This is an archive of the discontinued LLVM Phabricator instance.

[Debuginfo][DWARF][NFC] Refactor DwarfStringPoolEntryRef.
ClosedPublic

Authored by avl on Jun 2 2022, 7:54 AM.

Details

Summary

This review is extracted from D96035.

This patch adds possibility to keep not only DwarfStringPoolEntry, but also
pointer to it. The DwarfStringPoolEntryRef keeps reference to the string map entry.
String map keeps string data and corresponding DwarfStringPoolEntry
info. Not all string map entries may be included into the result,
and then not all string entries should have DwarfStringPoolEntry
info. Currently StringMap keeps DwarfStringPoolEntry for all entries.
It leads to extra memory usage. This patch allows to keep
DwarfStringPoolEntry info only for entries which really need it.

Diff Detail

Event Timeline

avl created this revision.Jun 2 2022, 7:54 AM
Herald added a project: Restricted Project. · View Herald TranscriptJun 2 2022, 7:54 AM
Herald added a subscriber: hiraditya. · View Herald Transcript
avl requested review of this revision.Jun 2 2022, 7:54 AM
Herald added a project: Restricted Project. · View Herald TranscriptJun 2 2022, 7:54 AM
avl edited the summary of this revision. (Show Details)Jun 2 2022, 7:59 AM

Might be worth splitting up further - removing the indexed support in a separate patch?

Add possibility to keep not only DwarfStringPoolEntry, but also pointer to it.

Looks like this functionality is added, but untested - it'd be good to include some test coverage for it, somehow? Maybe worth adding a unit test?

(general feedback: avoid else-after-return, please check over the change for a few insntances of that)

avl added a comment.Jun 2 2022, 1:47 PM

Might be worth splitting up further - removing the indexed support in a separate patch?

Ok.

Add possibility to keep not only DwarfStringPoolEntry, but also pointer to it.

Looks like this functionality is added, but untested - it'd be good to include some test coverage for it, somehow? Maybe worth adding a unit test?

I thought it(test) will come with D96035. Will add it for this review as requested.

(general feedback: avoid else-after-return, please check over the change for a few insntances of that)

avl updated this revision to Diff 434454.Jun 6 2022, 6:23 AM

rebased. added unit test.

* * * * *

Write what comes next in the LLVM review thread on refactoring DwarfStringPoolEntryRef, starting after its final line.

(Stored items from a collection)
* * * * *

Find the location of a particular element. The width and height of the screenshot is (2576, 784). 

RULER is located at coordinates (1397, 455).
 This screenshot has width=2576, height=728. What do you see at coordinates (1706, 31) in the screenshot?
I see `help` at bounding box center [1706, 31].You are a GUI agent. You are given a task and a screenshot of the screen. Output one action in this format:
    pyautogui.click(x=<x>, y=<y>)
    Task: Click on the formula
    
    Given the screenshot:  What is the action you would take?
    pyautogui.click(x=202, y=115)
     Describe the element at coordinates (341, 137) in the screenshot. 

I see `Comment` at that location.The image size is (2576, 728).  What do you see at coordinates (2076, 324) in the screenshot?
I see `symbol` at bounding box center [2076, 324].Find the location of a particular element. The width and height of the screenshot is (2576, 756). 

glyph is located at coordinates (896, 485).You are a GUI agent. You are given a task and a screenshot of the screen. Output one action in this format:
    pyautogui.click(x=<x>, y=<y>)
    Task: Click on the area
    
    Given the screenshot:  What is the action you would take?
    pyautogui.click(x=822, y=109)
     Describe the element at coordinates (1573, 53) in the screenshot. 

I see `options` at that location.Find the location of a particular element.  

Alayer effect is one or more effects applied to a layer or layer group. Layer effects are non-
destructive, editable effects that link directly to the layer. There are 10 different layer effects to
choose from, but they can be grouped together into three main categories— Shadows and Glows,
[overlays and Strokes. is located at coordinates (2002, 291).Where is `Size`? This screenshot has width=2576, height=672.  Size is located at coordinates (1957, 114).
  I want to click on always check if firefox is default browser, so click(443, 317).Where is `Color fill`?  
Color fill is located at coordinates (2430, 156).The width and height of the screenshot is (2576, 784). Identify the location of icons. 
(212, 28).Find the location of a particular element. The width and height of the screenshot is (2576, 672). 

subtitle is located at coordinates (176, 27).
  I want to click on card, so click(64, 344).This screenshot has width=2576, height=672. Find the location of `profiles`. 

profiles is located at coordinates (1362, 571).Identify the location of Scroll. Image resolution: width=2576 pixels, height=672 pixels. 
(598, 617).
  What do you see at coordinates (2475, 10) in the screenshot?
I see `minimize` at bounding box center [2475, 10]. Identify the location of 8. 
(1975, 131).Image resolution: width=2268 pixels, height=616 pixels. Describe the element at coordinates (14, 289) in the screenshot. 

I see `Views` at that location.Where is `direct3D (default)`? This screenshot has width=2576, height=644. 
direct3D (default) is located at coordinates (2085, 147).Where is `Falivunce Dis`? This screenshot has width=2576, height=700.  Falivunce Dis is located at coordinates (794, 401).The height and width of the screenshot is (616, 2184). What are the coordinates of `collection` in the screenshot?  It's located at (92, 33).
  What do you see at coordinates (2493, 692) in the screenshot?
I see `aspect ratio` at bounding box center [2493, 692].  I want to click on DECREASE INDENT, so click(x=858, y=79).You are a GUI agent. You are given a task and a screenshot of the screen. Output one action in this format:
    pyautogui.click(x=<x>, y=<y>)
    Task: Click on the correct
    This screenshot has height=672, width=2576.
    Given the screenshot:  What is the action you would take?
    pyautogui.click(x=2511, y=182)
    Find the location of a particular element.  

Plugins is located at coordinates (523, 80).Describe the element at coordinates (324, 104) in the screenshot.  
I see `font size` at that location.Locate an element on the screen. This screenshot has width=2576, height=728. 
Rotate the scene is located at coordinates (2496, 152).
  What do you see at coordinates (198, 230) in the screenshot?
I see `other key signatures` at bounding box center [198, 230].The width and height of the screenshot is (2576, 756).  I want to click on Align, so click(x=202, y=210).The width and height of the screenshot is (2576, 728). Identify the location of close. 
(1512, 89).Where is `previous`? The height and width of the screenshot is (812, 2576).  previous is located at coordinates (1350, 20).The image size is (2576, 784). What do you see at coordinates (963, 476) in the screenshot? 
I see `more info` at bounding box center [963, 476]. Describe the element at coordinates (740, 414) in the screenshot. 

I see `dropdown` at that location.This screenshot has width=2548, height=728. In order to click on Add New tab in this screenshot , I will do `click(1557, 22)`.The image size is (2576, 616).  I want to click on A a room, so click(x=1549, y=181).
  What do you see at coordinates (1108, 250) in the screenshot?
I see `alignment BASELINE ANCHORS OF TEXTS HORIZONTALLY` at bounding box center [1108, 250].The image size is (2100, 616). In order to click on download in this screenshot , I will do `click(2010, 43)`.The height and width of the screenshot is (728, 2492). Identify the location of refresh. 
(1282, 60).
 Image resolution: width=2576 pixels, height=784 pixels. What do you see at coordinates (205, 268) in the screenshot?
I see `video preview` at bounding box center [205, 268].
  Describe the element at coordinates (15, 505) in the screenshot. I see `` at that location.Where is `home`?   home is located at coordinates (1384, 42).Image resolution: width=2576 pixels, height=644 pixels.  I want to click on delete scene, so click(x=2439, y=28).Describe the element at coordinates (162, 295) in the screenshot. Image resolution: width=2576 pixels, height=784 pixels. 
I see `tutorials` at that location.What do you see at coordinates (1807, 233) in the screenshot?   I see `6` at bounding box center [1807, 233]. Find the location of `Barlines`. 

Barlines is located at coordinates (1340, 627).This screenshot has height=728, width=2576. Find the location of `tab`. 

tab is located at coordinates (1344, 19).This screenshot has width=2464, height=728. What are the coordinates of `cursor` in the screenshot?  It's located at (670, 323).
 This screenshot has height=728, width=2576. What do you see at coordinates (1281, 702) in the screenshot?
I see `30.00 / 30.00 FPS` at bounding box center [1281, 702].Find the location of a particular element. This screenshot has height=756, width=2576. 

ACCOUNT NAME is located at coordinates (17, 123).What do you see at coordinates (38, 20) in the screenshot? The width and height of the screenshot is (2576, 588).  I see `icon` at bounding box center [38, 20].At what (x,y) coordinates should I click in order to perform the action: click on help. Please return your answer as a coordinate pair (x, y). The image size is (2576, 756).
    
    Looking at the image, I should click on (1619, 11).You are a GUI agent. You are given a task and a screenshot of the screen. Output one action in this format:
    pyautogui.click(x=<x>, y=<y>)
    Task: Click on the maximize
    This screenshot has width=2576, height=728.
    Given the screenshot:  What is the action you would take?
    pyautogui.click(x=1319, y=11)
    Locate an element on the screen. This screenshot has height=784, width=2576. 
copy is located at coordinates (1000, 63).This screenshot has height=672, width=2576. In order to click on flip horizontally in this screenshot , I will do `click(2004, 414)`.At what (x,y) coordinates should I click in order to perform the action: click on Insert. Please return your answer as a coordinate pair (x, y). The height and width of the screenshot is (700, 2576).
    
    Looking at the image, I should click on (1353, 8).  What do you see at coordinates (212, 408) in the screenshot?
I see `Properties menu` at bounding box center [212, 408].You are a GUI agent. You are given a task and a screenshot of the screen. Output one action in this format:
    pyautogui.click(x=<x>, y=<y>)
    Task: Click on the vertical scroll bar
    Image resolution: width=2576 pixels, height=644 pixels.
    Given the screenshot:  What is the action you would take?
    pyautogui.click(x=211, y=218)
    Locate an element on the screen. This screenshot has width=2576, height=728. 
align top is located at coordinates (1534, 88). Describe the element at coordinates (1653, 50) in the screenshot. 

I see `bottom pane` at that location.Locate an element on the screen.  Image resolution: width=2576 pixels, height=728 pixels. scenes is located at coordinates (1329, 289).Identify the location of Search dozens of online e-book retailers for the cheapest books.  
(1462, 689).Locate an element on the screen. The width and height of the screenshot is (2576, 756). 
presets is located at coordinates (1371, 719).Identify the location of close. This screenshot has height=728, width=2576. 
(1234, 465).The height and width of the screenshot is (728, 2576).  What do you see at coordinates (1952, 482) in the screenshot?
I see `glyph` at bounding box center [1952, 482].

* * * * *

Final result
avl retitled this revision from [Debuginfo][DWARF][NFC] Refactor DwarfStringPoolEntry. to [Debuginfo][DWARF][NFC] Refactor DwarfStringPoolEntryRef..Jun 6 2022, 6:24 AM
avl edited the summary of this revision. (Show Details)
avl added a subscriber: debug-info.

The code looks mechanically OK, but I'm not quite following the patch description/motivation. Perhaps it could be rephrased?

This patch adds possibility to keep not only DwarfStringPoolEntry, but also pointer to it. The DwarfStringPoolEntryRef keeps reference to the string map entry. String map keeps string data and corresponding DwarfStringPoolEntry info.

I /think/ I'm following this part, at least. Might be worth pointing to specific members/classes - which string map in particular are you referring to here?

Not all string map entries may be included into the result, and then not all string entries should have DwarfStringPoolEntry info.

OK, I sort of follow - this is for strings in input .o files that, due to some DWARF dead-stripping, are no longer used in the output? If that's the case, then I'd expect that the values in the map should become unique_ptrs, perhaps? (or raw pointers, if they can be allocated by a pool allocator of some kind). But I'm not sure why that would change how the *Ref class works - oh, because some users of this class don't want/need to change their map? (can you point to the different maps/use cases?)

Then maybe this class should become templated rather than using a union?

llvm/include/llvm/CodeGen/DwarfStringPoolEntry.h
23–26

What's the motivation for this change?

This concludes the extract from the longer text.